Juntamente com a pandemia, adveio a crise econômica que trouxe o aumento do desemprego (taxa de 12,9%), grandes responsáveis pela  queda de segurados.

Números em queda

Segundo informações da ANS, o declínio de conveniados vem sendo sentido desde 2015, com estabilidade apenas em 2018.

Similarmente, mostrando que planos de saúde têm tido menos segurados, em 2019, o setor perdeu 60,4 mil clientes.
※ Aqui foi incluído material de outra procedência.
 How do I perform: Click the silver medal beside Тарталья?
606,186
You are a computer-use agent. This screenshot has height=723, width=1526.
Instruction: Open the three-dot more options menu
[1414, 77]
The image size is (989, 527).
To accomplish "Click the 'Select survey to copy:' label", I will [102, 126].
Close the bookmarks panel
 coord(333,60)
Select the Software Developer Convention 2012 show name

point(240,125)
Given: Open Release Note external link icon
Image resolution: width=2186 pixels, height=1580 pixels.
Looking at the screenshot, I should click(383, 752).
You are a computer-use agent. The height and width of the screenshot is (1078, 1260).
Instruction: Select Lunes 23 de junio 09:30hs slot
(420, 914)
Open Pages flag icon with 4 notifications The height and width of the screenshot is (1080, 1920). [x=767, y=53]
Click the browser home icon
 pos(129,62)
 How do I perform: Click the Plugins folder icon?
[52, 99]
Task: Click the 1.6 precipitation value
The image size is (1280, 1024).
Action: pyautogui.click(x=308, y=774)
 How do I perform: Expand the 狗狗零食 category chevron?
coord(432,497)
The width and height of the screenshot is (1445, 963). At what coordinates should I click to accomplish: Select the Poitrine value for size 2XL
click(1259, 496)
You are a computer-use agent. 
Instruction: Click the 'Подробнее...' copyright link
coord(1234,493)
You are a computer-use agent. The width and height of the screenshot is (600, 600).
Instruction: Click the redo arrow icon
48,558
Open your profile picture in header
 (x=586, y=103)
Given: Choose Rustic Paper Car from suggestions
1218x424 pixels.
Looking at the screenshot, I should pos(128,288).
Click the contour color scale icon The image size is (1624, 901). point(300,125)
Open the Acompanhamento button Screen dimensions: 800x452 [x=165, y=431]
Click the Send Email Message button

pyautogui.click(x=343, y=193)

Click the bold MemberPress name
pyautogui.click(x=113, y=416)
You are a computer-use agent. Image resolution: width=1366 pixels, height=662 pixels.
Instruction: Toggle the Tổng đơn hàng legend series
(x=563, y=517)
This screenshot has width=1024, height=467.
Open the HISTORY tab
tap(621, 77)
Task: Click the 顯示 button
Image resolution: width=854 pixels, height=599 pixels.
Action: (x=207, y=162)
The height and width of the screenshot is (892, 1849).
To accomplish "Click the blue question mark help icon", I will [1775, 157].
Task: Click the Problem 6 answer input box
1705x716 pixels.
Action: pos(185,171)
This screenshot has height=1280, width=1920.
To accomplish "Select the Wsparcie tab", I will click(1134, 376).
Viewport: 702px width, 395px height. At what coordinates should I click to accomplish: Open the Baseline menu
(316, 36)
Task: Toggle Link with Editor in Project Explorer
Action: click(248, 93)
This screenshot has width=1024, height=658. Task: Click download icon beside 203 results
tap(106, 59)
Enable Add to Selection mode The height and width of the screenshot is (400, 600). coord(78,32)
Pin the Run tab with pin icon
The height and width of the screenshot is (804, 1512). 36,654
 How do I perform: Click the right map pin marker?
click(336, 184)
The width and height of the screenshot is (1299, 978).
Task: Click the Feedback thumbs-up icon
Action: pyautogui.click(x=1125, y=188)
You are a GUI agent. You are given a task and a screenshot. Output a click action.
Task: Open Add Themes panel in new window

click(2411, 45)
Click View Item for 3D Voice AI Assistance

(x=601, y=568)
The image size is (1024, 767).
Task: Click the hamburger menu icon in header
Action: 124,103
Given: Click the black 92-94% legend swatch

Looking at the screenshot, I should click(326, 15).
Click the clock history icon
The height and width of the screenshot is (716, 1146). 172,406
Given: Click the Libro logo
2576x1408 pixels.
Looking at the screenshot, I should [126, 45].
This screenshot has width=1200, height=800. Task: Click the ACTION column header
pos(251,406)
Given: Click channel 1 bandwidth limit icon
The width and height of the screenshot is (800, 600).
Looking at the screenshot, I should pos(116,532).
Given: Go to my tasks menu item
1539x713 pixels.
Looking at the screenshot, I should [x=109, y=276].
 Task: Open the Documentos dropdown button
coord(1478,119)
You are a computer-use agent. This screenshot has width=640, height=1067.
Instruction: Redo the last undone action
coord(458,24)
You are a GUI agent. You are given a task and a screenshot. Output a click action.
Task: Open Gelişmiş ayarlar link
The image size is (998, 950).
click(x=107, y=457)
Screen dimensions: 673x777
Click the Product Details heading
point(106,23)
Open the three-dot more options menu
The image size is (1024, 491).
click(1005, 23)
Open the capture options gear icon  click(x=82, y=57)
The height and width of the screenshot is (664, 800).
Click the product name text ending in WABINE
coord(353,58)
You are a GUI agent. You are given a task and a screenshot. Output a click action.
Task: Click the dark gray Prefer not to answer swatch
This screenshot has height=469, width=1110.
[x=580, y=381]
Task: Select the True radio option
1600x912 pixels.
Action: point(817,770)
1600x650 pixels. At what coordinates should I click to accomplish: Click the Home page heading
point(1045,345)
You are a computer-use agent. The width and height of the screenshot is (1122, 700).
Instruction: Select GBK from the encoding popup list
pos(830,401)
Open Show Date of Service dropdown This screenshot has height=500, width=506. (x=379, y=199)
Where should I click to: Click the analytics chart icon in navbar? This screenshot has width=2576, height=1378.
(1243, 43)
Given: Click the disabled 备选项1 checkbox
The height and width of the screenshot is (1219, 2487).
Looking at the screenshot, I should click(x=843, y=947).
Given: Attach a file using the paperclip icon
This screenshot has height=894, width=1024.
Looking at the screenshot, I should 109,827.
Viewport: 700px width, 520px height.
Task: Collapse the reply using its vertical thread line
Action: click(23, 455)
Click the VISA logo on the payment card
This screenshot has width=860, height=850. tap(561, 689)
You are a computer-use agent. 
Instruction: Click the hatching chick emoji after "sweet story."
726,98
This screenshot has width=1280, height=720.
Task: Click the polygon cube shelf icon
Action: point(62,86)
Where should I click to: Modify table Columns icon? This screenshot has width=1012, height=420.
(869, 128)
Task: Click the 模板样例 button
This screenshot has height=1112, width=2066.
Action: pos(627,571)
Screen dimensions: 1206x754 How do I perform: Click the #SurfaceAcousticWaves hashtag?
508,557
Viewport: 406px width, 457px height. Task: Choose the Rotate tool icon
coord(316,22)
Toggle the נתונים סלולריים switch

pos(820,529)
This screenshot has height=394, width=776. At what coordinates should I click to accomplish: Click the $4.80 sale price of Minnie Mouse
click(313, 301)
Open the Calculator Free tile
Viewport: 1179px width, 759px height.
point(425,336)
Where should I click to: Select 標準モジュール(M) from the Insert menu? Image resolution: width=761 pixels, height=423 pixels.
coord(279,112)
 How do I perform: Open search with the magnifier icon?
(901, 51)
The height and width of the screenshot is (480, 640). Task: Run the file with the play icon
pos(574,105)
Em números comparativos, em dezembro de 2014, o setor chegou a ter 50,49 milhões de beneficiários.

Ainda que tenham advindo tais números, a ANS avalia que o cenário é de estabilidade, considerando oscilações pontuais.

Influência dos planos de saúde individuais nos números

Além da pandemia que trouxe o aumento de desempregos, a perda dos beneficiários advêm também da diminuição dos planos individuais.

De fato, havia 9,042 milhões de adesões a planos individuais em maio de 2019, contra 8,95 milhões em 2020.

A luta pela vida fora dos planos de saúde: histórias de superação

Diante de tais números, não raro nosso escritório se deparar com histórias de vida que mostram a luta pela vida de pessoas que deixaram de ser conveniadas do plano de saúde.

De tal sorte que ouvimos relatos de pais de família que deixaram de pagar o próprio plano de saúde, para poderem pagar a escola dos filhos.

Com efeito, são pais de família que não apenas tiveram o sofrimento econômico, como também, em meio a tudo, contraíram coronavírus e foram lançados à sorte de uma vaga no SUS.

No momento em que histórias de superação nos são narradas, inegável que os números trazidos saem de gráficos e adquirem rostos de dor.

Cumpre a nós, como cidadãos e operadores de Direito, seguirmos fazendo nosso melhor em tempos difíceis. Mas que hão de melhorar.